→ What the task asks
In the material below, how many lines include the string "computer"? Answer with the number and nothing else.
-------- Source records --------
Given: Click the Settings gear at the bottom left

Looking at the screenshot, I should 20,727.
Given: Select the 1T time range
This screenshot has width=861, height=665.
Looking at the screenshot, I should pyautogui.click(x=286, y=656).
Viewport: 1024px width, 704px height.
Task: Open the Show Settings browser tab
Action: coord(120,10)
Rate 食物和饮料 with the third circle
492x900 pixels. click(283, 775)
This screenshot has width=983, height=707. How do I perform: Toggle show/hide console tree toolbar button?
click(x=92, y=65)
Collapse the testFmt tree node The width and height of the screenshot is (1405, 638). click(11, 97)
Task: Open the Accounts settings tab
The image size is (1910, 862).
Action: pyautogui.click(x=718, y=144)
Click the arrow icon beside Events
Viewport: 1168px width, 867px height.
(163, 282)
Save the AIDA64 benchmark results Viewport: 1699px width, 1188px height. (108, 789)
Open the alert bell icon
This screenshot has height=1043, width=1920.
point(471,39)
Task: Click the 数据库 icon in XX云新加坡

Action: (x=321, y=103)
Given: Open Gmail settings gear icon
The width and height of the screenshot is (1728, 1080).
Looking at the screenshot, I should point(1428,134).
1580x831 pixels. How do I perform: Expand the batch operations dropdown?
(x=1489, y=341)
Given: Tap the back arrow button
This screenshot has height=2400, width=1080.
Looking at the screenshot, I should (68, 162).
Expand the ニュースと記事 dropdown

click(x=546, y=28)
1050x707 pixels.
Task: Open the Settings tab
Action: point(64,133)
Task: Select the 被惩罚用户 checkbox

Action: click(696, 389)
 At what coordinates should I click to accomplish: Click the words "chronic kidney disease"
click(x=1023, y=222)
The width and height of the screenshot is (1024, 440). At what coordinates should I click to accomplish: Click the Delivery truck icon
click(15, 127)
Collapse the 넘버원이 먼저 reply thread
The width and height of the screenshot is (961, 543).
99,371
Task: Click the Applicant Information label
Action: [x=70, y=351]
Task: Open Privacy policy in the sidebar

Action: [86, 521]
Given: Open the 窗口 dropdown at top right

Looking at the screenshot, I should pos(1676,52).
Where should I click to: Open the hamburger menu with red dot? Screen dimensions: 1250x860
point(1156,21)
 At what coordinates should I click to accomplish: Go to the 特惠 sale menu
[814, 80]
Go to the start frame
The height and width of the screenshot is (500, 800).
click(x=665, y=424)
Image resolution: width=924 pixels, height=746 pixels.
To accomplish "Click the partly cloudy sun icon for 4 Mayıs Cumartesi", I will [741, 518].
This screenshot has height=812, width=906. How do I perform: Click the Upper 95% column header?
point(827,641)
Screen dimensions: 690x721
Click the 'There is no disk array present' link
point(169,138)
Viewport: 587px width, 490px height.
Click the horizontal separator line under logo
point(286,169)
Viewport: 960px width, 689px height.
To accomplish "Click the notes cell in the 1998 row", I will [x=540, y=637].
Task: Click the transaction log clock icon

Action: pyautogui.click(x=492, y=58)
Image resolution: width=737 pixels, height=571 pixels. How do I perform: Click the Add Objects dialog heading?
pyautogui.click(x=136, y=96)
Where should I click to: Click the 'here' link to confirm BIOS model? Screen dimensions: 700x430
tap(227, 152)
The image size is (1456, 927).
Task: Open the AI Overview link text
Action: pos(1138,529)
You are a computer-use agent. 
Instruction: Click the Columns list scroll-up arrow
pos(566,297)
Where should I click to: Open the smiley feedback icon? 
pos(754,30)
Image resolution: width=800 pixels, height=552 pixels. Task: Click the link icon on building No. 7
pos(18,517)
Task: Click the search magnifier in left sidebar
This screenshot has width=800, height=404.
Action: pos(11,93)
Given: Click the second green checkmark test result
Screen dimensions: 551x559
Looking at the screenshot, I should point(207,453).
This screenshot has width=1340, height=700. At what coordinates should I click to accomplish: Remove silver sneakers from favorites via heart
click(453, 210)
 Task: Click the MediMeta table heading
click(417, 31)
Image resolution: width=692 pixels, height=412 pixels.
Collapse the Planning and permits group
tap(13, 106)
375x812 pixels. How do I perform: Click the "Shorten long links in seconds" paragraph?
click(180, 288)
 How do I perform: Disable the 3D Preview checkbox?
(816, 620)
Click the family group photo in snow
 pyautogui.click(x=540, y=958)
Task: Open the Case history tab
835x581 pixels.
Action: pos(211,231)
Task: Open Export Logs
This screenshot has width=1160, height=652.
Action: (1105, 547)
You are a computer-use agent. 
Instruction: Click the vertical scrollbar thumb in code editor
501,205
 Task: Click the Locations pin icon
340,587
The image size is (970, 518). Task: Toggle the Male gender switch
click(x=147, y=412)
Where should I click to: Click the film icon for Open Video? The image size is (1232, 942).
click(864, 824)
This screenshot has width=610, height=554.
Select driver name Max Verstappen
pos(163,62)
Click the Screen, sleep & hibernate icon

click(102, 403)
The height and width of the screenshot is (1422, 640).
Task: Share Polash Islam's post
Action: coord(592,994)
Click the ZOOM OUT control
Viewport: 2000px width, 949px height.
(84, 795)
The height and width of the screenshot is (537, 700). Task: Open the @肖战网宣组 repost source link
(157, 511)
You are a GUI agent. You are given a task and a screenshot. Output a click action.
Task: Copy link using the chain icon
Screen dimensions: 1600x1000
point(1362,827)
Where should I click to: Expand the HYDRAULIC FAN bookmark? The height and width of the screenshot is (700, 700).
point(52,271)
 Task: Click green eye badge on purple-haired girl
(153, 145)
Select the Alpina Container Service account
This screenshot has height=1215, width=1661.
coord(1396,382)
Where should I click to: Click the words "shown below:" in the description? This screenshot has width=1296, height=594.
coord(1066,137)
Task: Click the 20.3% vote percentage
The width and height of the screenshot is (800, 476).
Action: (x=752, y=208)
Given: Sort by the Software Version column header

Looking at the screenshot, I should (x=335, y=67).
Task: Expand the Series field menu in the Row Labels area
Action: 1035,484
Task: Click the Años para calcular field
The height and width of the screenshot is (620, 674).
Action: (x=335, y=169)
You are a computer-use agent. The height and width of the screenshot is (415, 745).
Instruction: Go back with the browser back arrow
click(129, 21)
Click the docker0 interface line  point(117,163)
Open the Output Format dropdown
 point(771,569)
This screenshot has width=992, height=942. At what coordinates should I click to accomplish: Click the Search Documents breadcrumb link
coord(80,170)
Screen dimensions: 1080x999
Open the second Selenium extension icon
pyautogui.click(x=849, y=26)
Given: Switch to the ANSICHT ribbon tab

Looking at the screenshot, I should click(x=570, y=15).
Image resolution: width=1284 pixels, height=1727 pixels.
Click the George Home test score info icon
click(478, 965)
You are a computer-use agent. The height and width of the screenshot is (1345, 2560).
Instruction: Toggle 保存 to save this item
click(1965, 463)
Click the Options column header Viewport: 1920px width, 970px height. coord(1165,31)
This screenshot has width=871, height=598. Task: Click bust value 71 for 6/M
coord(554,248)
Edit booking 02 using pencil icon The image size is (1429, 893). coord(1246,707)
--------
→ Written response
4